Klingt schräg? Ist es auch. Anfangs habe ich mich auch prächtig amüsiert – vor allem mit Steins charmant-biederer alternativen Historie, die ein verschlafenes Wien präsentiert, das irgendwo zwischen Jahrhunderwende und Zukunft zu stecken scheint. Leider fand ich den Roman insgesamt dann doch nicht so überzeugend. Vieles an seiner Version der Gegenwart ist für mich nicht wirklich durchdacht – manches hätte sich mit Sicherheit auch ohne die Weltkriege geändert. Oft wirkt auch der Humor mit all seinen Anspielungen auf die tatsächliche Gegenwart ein wenig erzwungen.
Die Handlung schließlich ist dermaßen dünn, dass sie den Roman kaum über seine knapp 300 Seiten hinwegtragen kann. Es geht sowohl um einen schüchternen Studenten, der sich in eine gefeierte Schönheit verliebt, als auch um Psychoanalyse und den drohenden Weltuntergang. Nicht einmal letzterer lässt allerdings den Puls beim Lesen höherschlagen.
Der Roman hat mich amüsiert und ein melancholisches „Was wäre wenn“-Gefühl in mir hinterlassen, aber letztendlich hat er mich weder auf der Handlungsebene noch mit seinem alternativen Geschichtsentwurf überzeugt.
3 von 5 Sternchen
T. C. Boyle – América
Das Gratisbuch der Stadt Wien von 2013 stammt bereits aus dem Jahr 1995, hat aber nichts von seiner Brisanz und Aktualität verloren. Es beschäftigt sich mit dem Thema der illegalen Einwanderung und betrachtet dieses aus dem Blick sowohl einer vermeintlich liberalen Mittelstandsfamilie als auch zweier illegaler Einwanderer aus Mexiko.
Direkt mit den Einwanderern konfrontiert, stößt die Toleranz des etwas verplanten Journalisten Delaney schnell an seine Grenzen und er sieht sich bald „gezwungen“, seine amerikanischen Werte und sein schönes Haus zu verteidigen. Cándido und seine junge Frau América hingegen stellen schnell fest, dass der amerikanische Traum für Menschen wie sie unerreichbar ist, und sie können sich kaum mit schlechten Jobs über Wasser halten. Da sie sich keine Wohnung leisten können, schlagen sie ein improvisiertes Lager in einem Canyon auf, aber nicht einmal diese kleine Heimat scheint ihnen vergönnt zu sein.

────────

▶ [Aufgabe A]:
Fass den Text in drei Sätzen zusammen.
▶ [Aufgabe B]:
Stimmen diese Aussagen mit dem Text überein? Antworte jeweils mit Ja oder Nein und zitiere die entscheidenden Worte aus dem Text. (i) Der Roman über das alternative Wien hat knapp 300 Seiten. (ii) „América“ erschien erstmals 2013. (iii) Cándido und América finden gut bezahlte Arbeit.
Die Daten haben damit nichts zu tun.

▶ [Erfasste Daten]:
────────

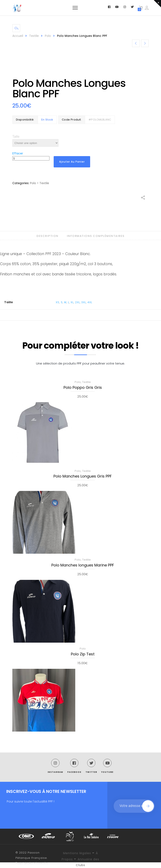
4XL (90, 302)
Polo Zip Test (83, 654)
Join (148, 806)
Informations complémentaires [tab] (96, 236)
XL (72, 302)
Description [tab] (47, 236)
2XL (77, 302)
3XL (84, 302)
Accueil (18, 36)
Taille (16, 136)
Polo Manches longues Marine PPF (83, 565)
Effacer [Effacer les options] (18, 153)
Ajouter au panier (72, 161)
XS (57, 302)
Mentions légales (77, 853)
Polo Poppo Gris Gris (83, 388)
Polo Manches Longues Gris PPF (82, 476)
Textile (34, 36)
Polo (48, 36)
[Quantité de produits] (31, 158)
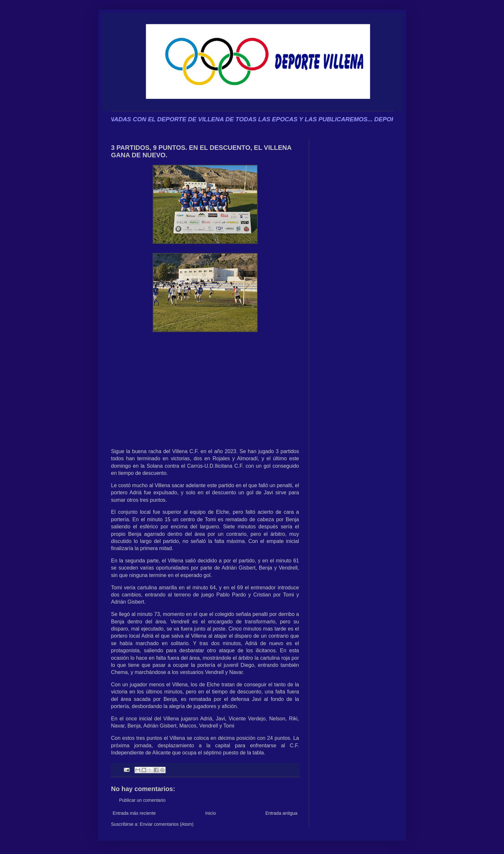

────────

▶ [Lösung A]:
Der Roman mit Steins alternativer Geschichte eines verschlafenen Wiens amüsiert anfangs, überzeugt insgesamt aber nicht, weil die Gegenwart wenig durchdacht ist, der Humor oft erzwungen wirkt und die Handlung sehr dünn ist; er bekommt 3 von 5 Sternchen. T. C. Boyles „América“ stammt aus dem Jahr 1995 und war 2013 das Gratisbuch der Stadt Wien. Es zeigt illegale Einwanderung aus der Sicht einer vermeintlich liberalen Mittelstandsfamilie und zweier illegaler Einwanderer aus Mexiko: Der Journalist Delaney sieht sich bald „gezwungen“, sein Haus und seine amerikanischen Werte zu verteidigen, während Cándido und seine Frau América den amerikanischen Traum als unerreichbar erleben und in einem improvisierten Lager in einem Canyon hausen.

▶ [Lösung B]:
(i) Ja: „knapp 300 Seiten“
(ii) Nein: „stammt bereits aus dem Jahr 1995“
(iii) Nein: „sie können sich kaum mit schlechten Jobs über Wasser halten“